**Task description:**
Please copy everything from the line containing "You are a computer-use" down to the line containing "Action: coord(64,293)" in the records below, including both of those lines, word for word. Leave the pictures out of your copy.

**Records for this task:**
** Begin **

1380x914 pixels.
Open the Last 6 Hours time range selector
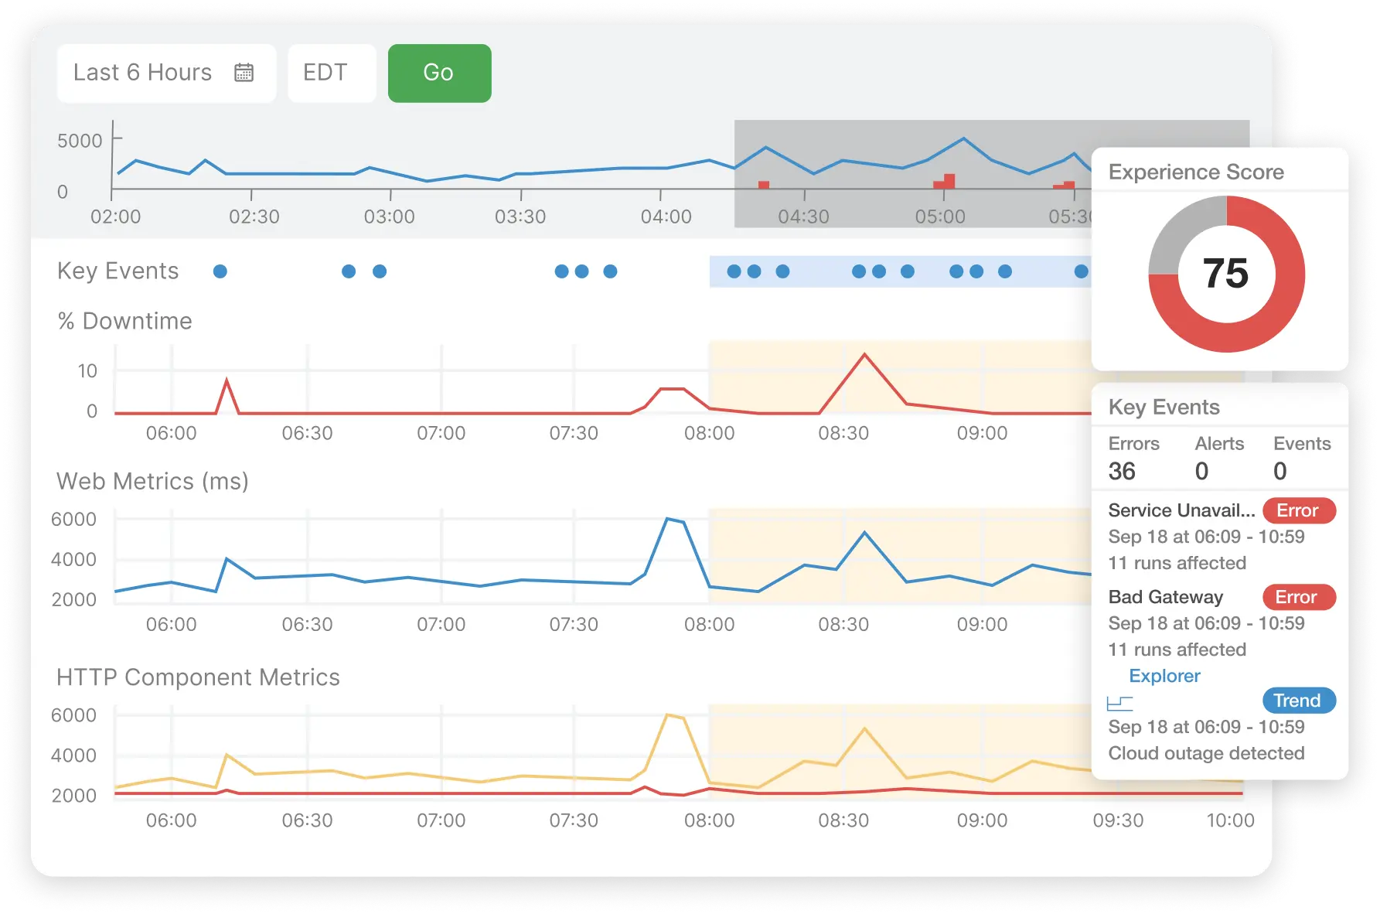coord(143,73)
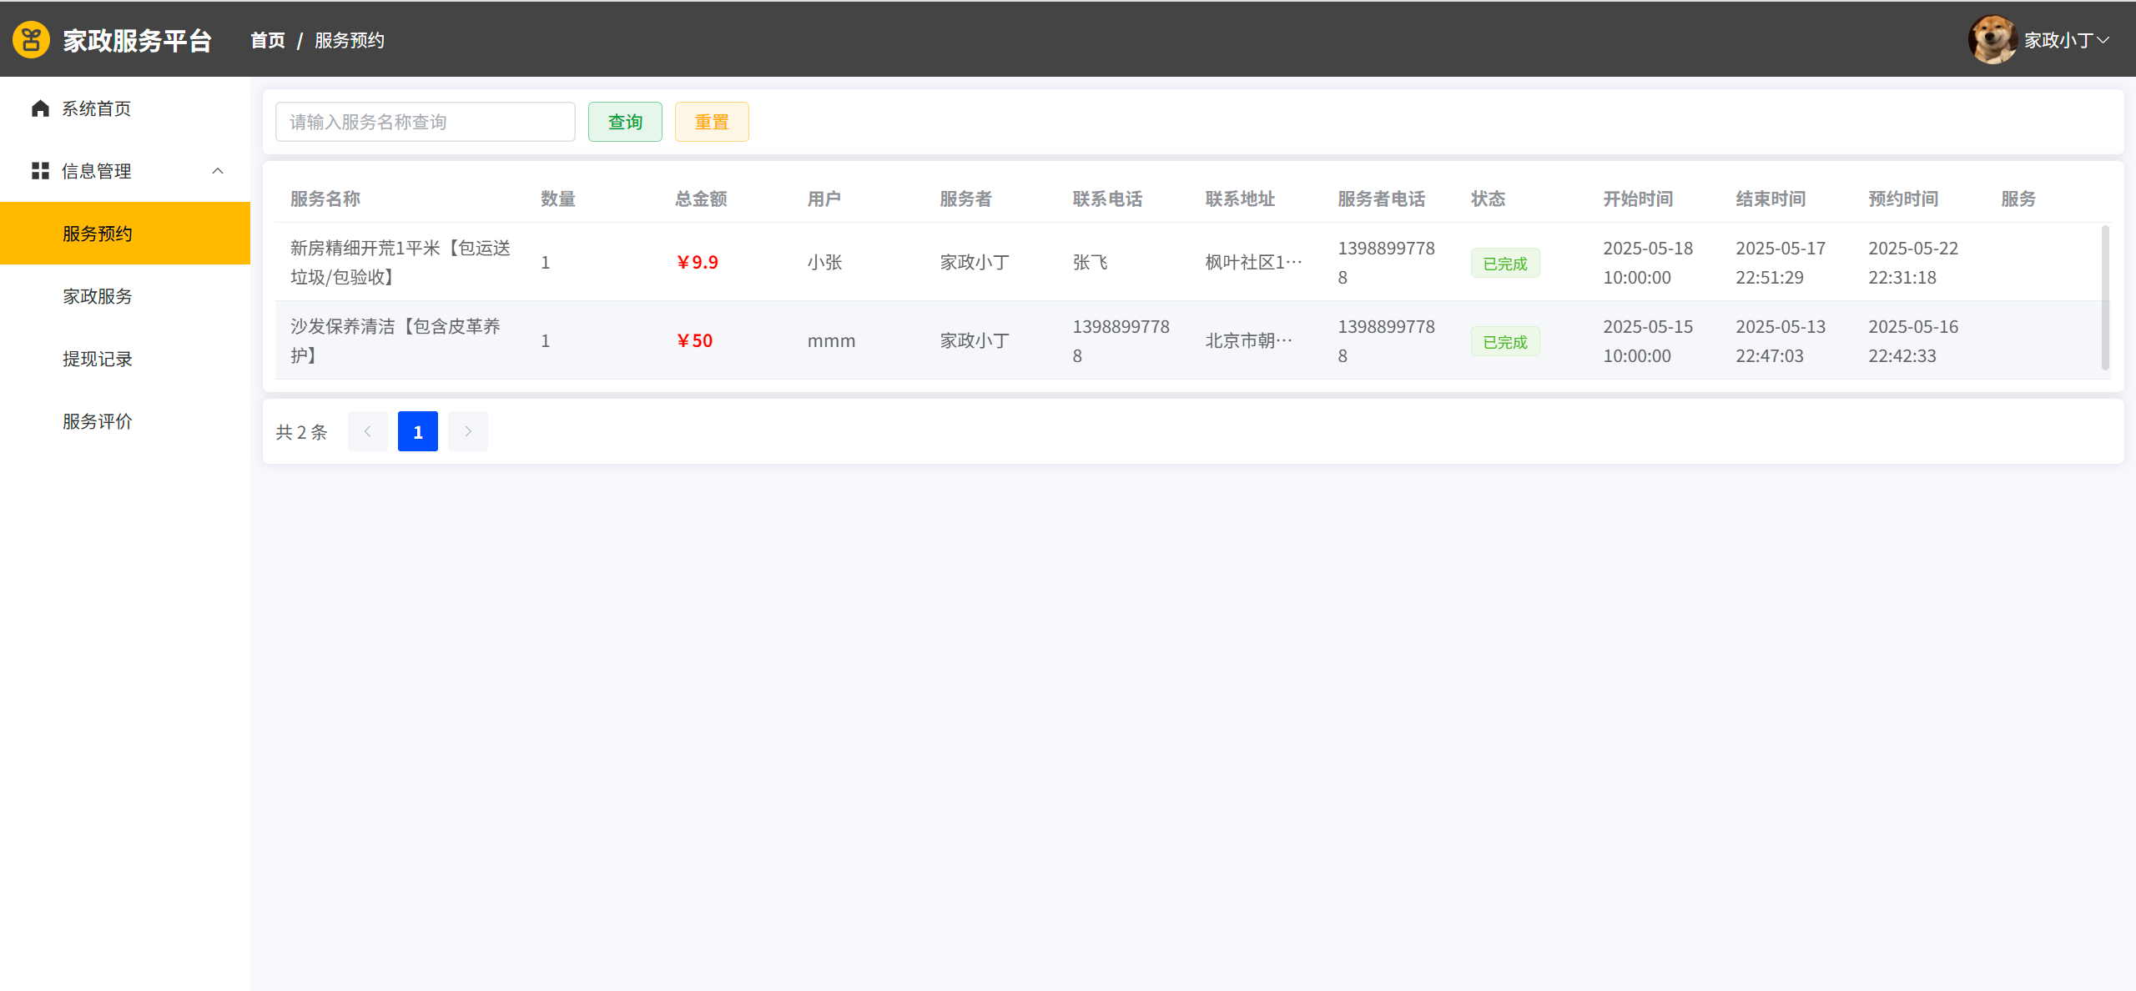Go to previous page arrow
2136x991 pixels.
pyautogui.click(x=367, y=431)
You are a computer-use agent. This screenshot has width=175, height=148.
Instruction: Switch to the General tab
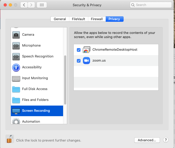pyautogui.click(x=60, y=19)
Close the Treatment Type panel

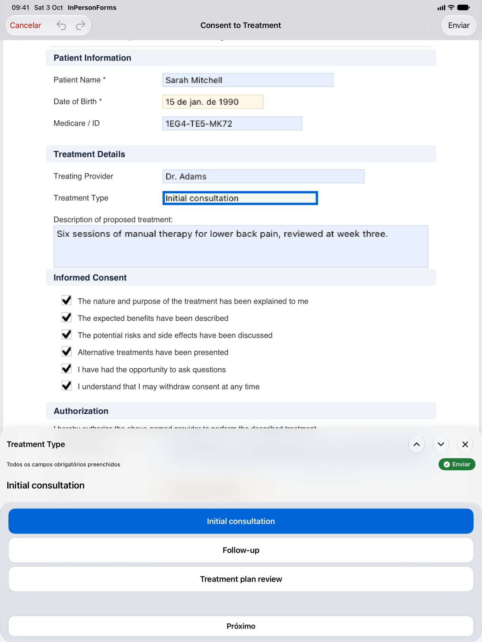(x=465, y=444)
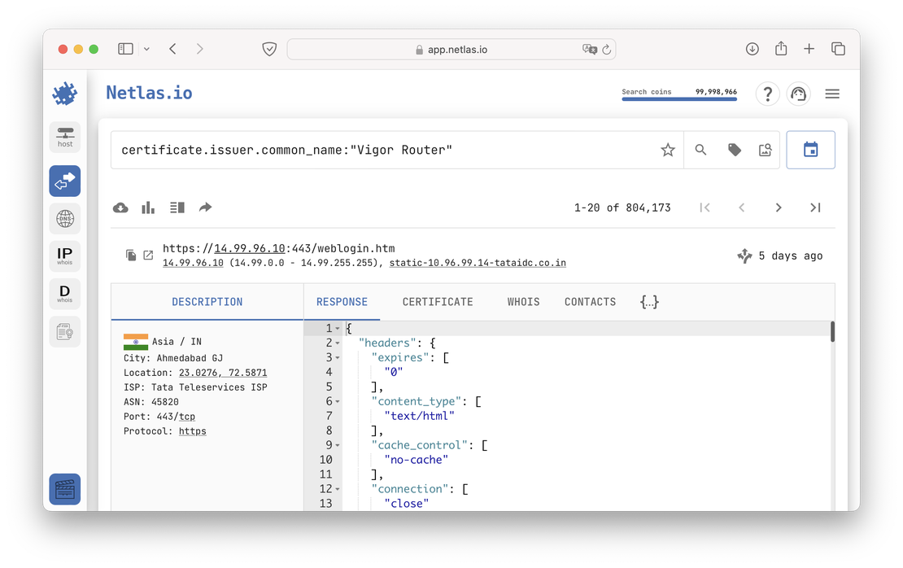Image resolution: width=903 pixels, height=568 pixels.
Task: Open the Domain whois tool
Action: coord(64,293)
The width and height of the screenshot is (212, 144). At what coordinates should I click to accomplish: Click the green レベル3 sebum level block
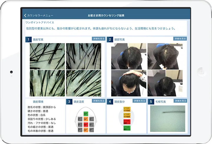point(127,128)
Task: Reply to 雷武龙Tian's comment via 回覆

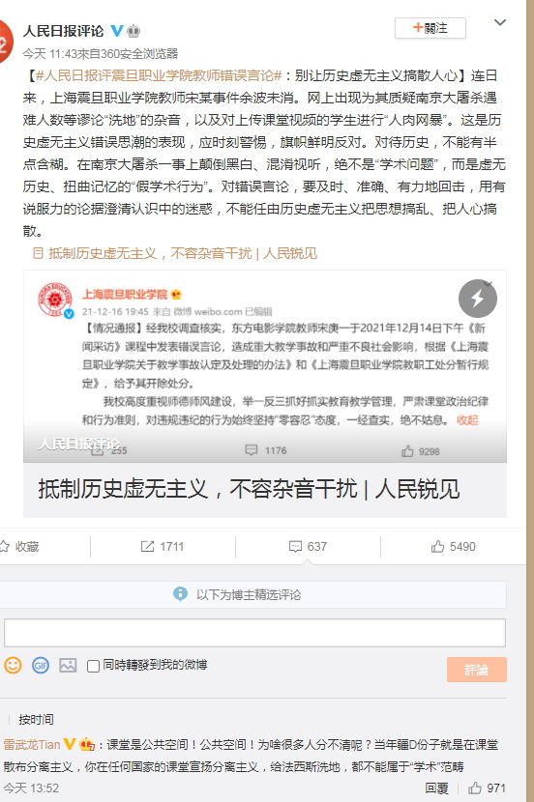Action: (x=436, y=788)
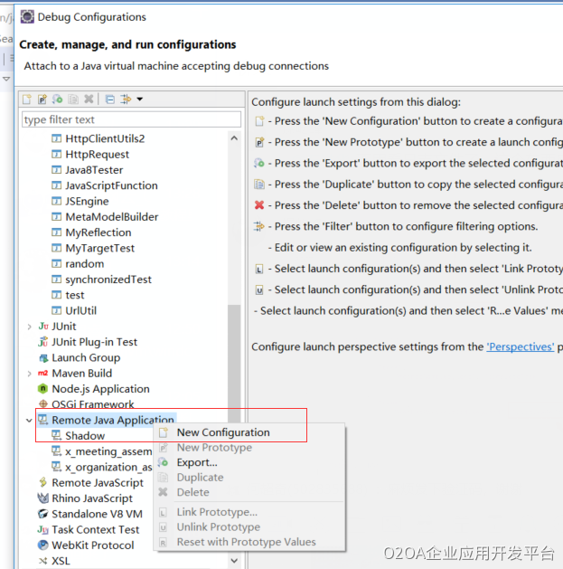Select Export... in the context menu
This screenshot has width=563, height=569.
point(197,462)
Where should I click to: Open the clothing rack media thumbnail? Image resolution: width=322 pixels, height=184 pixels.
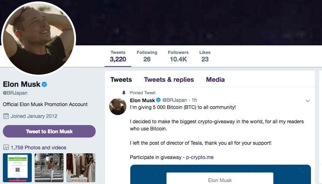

** End **

**Solution to this exercise:**
You are a computer-use agent. This screenshot has width=175, height=148.
Instruction: Switch to the General tab
pyautogui.click(x=60, y=19)
Close the Treatment Type panel

(x=465, y=444)
Image resolution: width=903 pixels, height=568 pixels.
Task: Open the Domain whois tool
Action: coord(64,293)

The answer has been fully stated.